Higher interest rates help to improve the optics of capital at risk products and make full protection a real possibility, but we have not seen a complete shift towards fully principal protected notes. We have also seen activity around products that are less index or equity based which have certainly picked up strongly – any sort of plain vanilla, fixed coupon type of products such as variable floating bonds or inflation linked structures on the fixed income side, have clearly benefited from the higher level of interest rates.

It was also the year when some strong emerging themes became mainstream with AI being the dominant theme as well as ESG variations such as biodiversity or renewable energy gaining visibility.

The thematic space was somehow muted in 2023 as the magnificent seven took centre stage. In 2024, we see demand for specific, very focused exposures as investors seem a bit cautious. Structured products can work well with specific focused exposures as investors can use them to gain broader diversification as well as protection.

In H2 23, we continued to see demand for decrement indices primarily used for the autocallable space with France remaining as the biggest market for this kind of index in Europe. We are ready to respond to any demand for new indices as we can leverage our flexibility and tech driven set up as an index platform which allows us to be super fast. Decrement indices have been a driver of activity for us throughout 2023 and they are a good example of our DNA when looking at customisation.

What asset class dynamics/investor sentiment do you observe in 2024?

Investor demand remains focused on the equity market but with the return of principal protection there is scope to look at multi-asset strategies which would combine well from a diversification and protection perspective - that can be a combination of indices with some allocation mechanism, volatility target and other features that did not make sense with very low interest rates.

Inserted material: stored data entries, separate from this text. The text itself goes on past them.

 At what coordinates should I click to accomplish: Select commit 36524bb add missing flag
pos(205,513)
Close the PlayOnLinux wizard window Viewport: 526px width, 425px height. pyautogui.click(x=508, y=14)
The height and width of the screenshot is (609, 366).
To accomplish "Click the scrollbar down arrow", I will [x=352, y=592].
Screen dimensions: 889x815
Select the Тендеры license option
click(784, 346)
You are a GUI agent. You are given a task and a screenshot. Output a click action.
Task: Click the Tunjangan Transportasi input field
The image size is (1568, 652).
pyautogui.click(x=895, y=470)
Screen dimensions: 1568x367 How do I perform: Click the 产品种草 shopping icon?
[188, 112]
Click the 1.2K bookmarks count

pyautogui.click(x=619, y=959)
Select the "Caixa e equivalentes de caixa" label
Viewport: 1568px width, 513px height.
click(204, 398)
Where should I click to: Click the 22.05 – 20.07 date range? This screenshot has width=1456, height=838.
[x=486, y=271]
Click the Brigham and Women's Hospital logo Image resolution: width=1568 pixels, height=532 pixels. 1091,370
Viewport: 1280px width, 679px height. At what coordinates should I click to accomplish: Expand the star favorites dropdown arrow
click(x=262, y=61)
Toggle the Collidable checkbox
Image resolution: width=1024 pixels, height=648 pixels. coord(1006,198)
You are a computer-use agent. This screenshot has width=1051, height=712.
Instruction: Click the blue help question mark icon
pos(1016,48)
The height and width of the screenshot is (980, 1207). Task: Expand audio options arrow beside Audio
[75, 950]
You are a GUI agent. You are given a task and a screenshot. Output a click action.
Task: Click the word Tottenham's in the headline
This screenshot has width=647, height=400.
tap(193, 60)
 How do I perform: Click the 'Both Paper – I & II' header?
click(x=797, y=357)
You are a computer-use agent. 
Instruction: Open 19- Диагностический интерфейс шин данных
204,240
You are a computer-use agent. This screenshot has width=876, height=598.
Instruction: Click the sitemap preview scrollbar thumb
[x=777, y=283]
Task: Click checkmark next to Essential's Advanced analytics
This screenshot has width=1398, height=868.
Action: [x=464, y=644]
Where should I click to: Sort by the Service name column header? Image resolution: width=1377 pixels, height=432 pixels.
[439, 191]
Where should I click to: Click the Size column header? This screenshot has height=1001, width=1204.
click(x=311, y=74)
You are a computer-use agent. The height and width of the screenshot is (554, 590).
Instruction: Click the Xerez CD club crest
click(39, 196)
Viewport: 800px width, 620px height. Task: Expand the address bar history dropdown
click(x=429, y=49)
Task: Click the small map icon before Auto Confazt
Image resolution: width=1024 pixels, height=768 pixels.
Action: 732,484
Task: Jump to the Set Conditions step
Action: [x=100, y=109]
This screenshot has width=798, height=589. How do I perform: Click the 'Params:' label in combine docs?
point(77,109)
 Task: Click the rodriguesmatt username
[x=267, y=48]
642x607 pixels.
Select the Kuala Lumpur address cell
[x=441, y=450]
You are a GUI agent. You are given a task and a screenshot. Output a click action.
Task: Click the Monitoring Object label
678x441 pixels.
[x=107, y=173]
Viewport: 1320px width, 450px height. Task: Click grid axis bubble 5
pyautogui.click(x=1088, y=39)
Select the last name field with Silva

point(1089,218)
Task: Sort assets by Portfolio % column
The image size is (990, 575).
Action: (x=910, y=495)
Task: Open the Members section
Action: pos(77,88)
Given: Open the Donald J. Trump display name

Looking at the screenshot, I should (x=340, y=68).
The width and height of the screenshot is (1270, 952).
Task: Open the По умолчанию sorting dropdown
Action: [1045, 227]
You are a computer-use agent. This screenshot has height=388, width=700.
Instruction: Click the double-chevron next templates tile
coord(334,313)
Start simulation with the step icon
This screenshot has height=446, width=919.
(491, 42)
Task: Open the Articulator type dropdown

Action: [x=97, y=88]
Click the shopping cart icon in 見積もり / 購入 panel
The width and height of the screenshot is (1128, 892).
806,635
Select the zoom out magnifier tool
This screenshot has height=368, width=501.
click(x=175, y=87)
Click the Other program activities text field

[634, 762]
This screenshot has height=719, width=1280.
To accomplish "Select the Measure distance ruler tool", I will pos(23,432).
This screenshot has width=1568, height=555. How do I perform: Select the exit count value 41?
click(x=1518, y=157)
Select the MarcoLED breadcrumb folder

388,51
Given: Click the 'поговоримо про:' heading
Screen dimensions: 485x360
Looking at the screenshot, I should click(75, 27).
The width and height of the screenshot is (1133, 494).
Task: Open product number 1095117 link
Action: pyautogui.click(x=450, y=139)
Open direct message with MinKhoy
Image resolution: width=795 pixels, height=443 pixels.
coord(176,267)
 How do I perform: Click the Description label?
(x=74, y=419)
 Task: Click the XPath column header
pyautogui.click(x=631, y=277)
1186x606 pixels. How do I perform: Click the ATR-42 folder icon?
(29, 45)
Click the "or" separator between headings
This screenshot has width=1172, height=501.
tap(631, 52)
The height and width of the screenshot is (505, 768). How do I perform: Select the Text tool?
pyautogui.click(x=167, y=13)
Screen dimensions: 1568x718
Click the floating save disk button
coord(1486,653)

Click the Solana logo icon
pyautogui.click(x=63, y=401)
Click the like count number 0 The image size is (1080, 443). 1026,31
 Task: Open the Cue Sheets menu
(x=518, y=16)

For us there is opportunity in areas of the market that are overexposed to benchmarks and need diversification

Now with a 10% volatility target on a cross asset portfolio, investors can get some very sensible exposure and participation via protected notes. There is also a strong proposition around protected fund derivative structures – investors are sitting on gains and would probably be happy to switch exposures into protected structures.

Do you expect a shift back to benchmark type of indices now that interest rates are higher and product providers can offer meaningful upside and protection?

There is no debate around the use of benchmarks v custom underlyings, and we don't view it as a changing trend because the Eurostoxx 50s and the S&P 500s with their respective liquidity will always be the main drivers and then most popular underlyings for structured products and other investments.

For us there is opportunity in areas of the market that are overexposed to benchmarks and need diversification – investors in structured products and ETFs are looking at thematic exposure but there are other areas like the US annuities market where we’re already scoring some nice wins.

Interest rates and demand for multi asset exposure is also resonating well in the US FIA market where there is a need for alternatives to the main indices and investors are used to volatility mechanisms which are now operating at an intraday level to diversify their investments.

What elements of Solactive's offering give the company an edge in the structured products market?

I often like to describe ourselves as the smallest among the big index providers and also the biggest among the small ones. Our goal is to continue growing and bringing innovation to the market which is a core part of our DNA.

We want to continue maintaining a partnership approach – we're not an organisation that cares more about processes than clients. We are now well established as an index provider across markets and products, but we see activity in the index space and new players entering the market. We must ensure that we keep the right level of flexibility as a young player and strengthen the elements of the big ones - the size, the track-record, the scale and the stability.